Trump Associates Collect Thousands Of Dollars From Those Seeking Pardons
Allies and associates of impeached President Donald Trump have reportedly collected tens of thousands of dollars worth of fees from wealthy felons seeking pardons from the White House.
Pardons and commutations are usually given as a means of showing mercy to deserving recipients, however Trump has previously used many of these as rewards for his personal and political allies.
This lobbying for clemency has reportedly intensified as it became apparent that Trump had no chance of succesfully overturning his election loss to President-elect Joe Biden.
This is as per a report from The New York Times, which found that Trump’s former lawyer John M. Dowd had marketed himself to convicted felons as an individual who can secure pardons on account of his close relationship with the president.
Dowd has reportedly accepted tens of thousands of dollars worth of fees from a rich felon, advising him and other potential clients to leverage Trump’s grievances regarding the criminal justice system.
Lobbyist and former federal prosecutor Brett Tolman, who worked as an advisor to the White House in the field of pardons and commutations, has also monetised his clemency work.
Tolman is said to have collected tens of thousands of dollars – and potentially more – over the course of recent weeks, lobbying the White House for clemency on behalf of a former Arkansas senator’s son, the founder of online drug marketplace Silk Road, and a Manhattan socialite who pleaded guilty to fraud.
As reported by The New York Times, a onetime Trump campaign adviser was paid $50,000 to help seek clemency for former CIA officer John Kiriakou, who had been convicted of illegally disclosing classified information, agreeing to a $50,000 bonus if this pardon was granted by the president.
In a separate matter, Kiriakou was reportedly told that President Trump’s personal lawyer, Rudolph W. Giuliani, would be able to help secure him a pardon for $2 million.
Kiriakou rejected this offer.

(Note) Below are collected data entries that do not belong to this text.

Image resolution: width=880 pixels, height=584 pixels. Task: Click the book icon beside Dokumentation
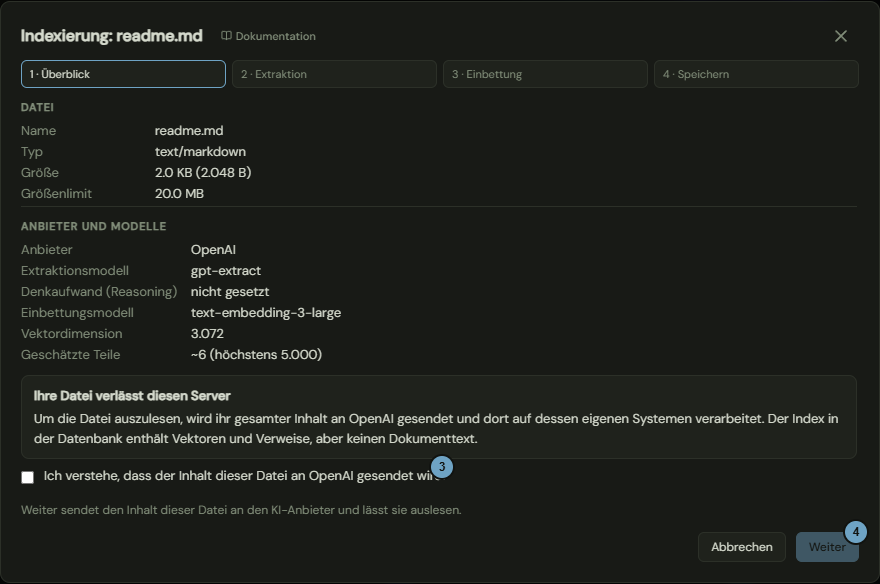click(x=226, y=36)
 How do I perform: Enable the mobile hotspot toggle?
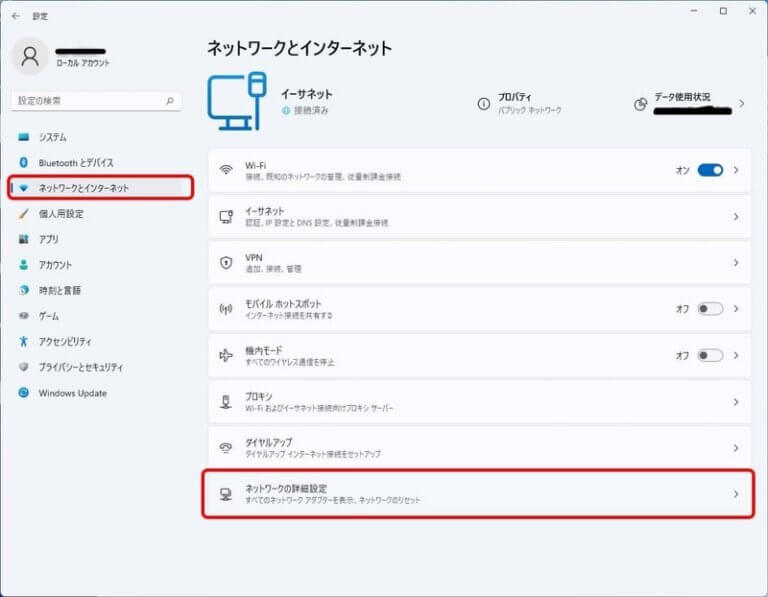coord(710,309)
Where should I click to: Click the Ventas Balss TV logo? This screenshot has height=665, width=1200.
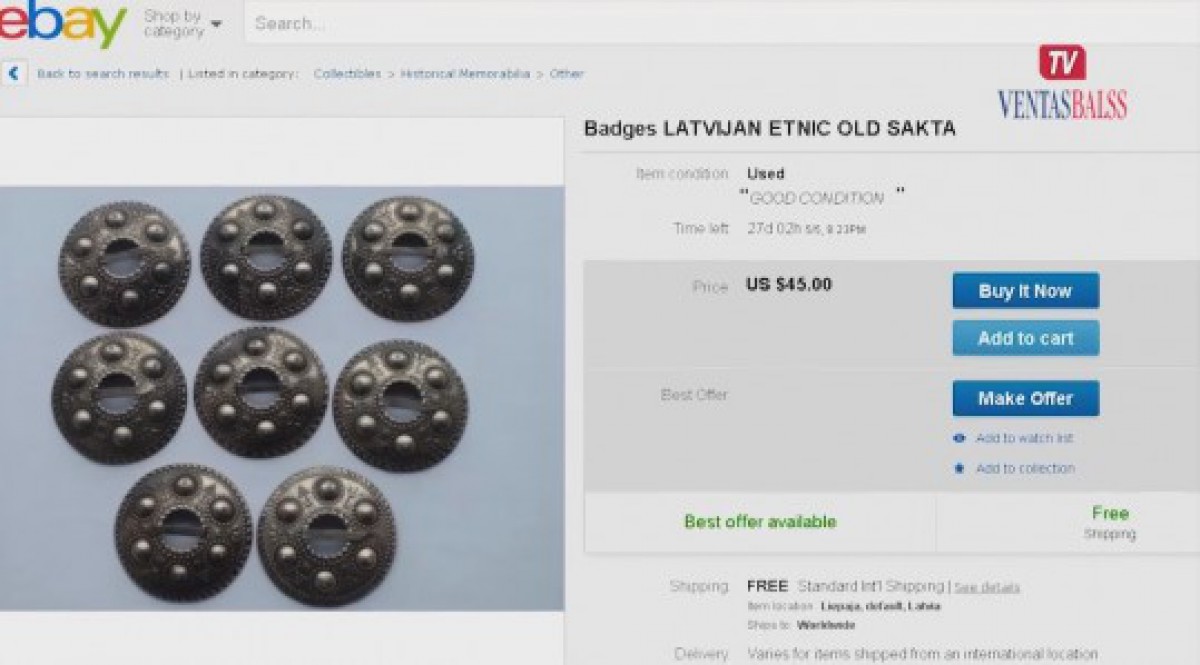click(x=1061, y=82)
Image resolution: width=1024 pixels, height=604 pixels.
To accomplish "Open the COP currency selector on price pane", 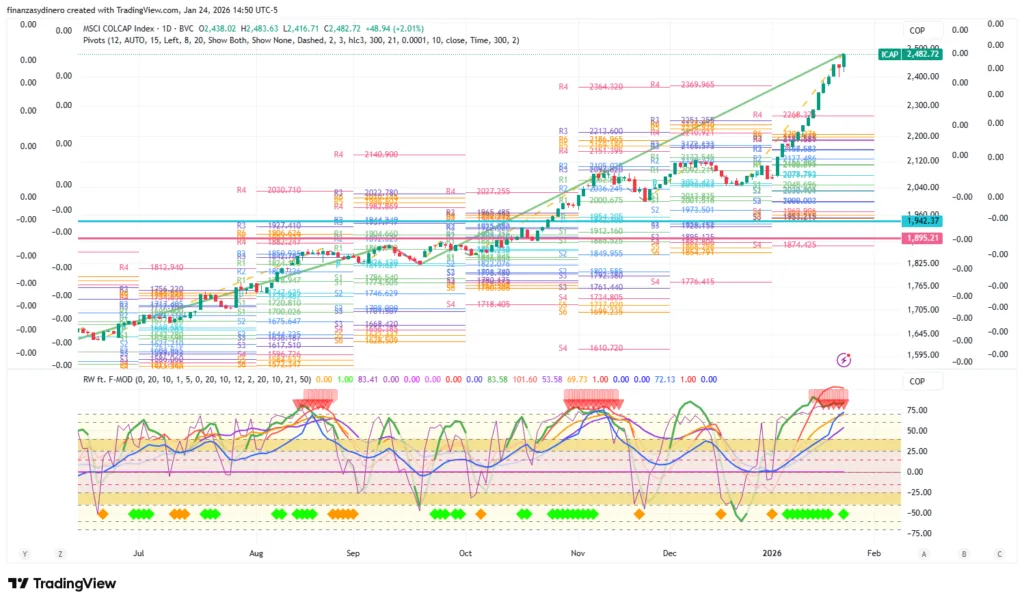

However, an associate – concerned that Giuliani was potentially illegally selling pardons – alerted the FBI. Giuliani has since challenged this assertion.
Margaret Love, who worked as the United States pardon attorney for the Justice Department’s clemency process between the years 1990 and 1997, told The New York Times:
This kind of off-books influence peddling, special-privilege system denies consideration to the hundreds of ordinary people who have obediently lined up as required by Justice Department rules, and is a basic violation of the longstanding effort to make this process at least look fair.
As reported by CNN, it’s expected that President Trump will issue a flurry of pardons during his final days of his office for close business associates, with many high-profile criminals now ramping up efforts to secure pardons before January 20.